Would you write out, word for word, each line of the records below from the top through the one holding "Open the lower"?

Records from a data collection:

━━━━━━━━

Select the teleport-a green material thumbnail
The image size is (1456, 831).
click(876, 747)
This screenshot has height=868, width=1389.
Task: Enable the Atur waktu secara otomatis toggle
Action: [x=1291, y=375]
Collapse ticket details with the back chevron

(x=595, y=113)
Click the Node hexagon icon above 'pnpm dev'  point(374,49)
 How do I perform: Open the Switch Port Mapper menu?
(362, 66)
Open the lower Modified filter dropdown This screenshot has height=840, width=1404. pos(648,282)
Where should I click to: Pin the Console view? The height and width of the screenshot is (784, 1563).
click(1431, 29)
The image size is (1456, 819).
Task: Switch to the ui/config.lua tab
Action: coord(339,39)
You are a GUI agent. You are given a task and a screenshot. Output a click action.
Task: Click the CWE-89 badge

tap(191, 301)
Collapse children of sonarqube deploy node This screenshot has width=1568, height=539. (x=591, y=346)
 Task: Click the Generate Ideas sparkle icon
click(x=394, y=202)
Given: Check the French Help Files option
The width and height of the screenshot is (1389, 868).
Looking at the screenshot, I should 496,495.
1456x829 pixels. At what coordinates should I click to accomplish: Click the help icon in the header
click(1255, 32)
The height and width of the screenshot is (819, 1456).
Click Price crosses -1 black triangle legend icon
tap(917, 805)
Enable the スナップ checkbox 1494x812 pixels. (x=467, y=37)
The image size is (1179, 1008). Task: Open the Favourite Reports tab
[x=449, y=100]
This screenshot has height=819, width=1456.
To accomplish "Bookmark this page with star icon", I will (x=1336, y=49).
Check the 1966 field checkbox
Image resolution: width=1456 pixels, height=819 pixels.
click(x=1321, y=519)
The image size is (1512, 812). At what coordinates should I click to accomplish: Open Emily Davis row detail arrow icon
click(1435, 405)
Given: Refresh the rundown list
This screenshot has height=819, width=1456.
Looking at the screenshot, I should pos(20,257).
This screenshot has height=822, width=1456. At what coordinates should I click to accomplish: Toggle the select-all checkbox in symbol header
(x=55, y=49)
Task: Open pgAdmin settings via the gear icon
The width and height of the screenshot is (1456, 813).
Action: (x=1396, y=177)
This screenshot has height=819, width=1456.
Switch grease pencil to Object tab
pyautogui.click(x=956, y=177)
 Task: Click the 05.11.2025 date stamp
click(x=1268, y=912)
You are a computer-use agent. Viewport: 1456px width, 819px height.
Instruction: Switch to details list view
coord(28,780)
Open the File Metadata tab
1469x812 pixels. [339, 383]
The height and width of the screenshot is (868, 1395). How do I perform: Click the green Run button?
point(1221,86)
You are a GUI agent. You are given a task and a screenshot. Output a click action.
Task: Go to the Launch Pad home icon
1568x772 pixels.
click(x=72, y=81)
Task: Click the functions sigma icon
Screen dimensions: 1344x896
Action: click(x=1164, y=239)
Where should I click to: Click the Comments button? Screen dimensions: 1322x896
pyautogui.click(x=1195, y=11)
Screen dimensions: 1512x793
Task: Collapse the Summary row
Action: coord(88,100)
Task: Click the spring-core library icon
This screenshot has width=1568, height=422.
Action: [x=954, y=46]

━━━━━━━━

▶ Response area
Select the teleport-a green material thumbnail
The image size is (1456, 831).
click(876, 747)
This screenshot has height=868, width=1389.
Task: Enable the Atur waktu secara otomatis toggle
Action: [x=1291, y=375]
Collapse ticket details with the back chevron

(x=595, y=113)
Click the Node hexagon icon above 'pnpm dev'  point(374,49)
 How do I perform: Open the Switch Port Mapper menu?
(362, 66)
Open the lower Modified filter dropdown This screenshot has height=840, width=1404. pos(648,282)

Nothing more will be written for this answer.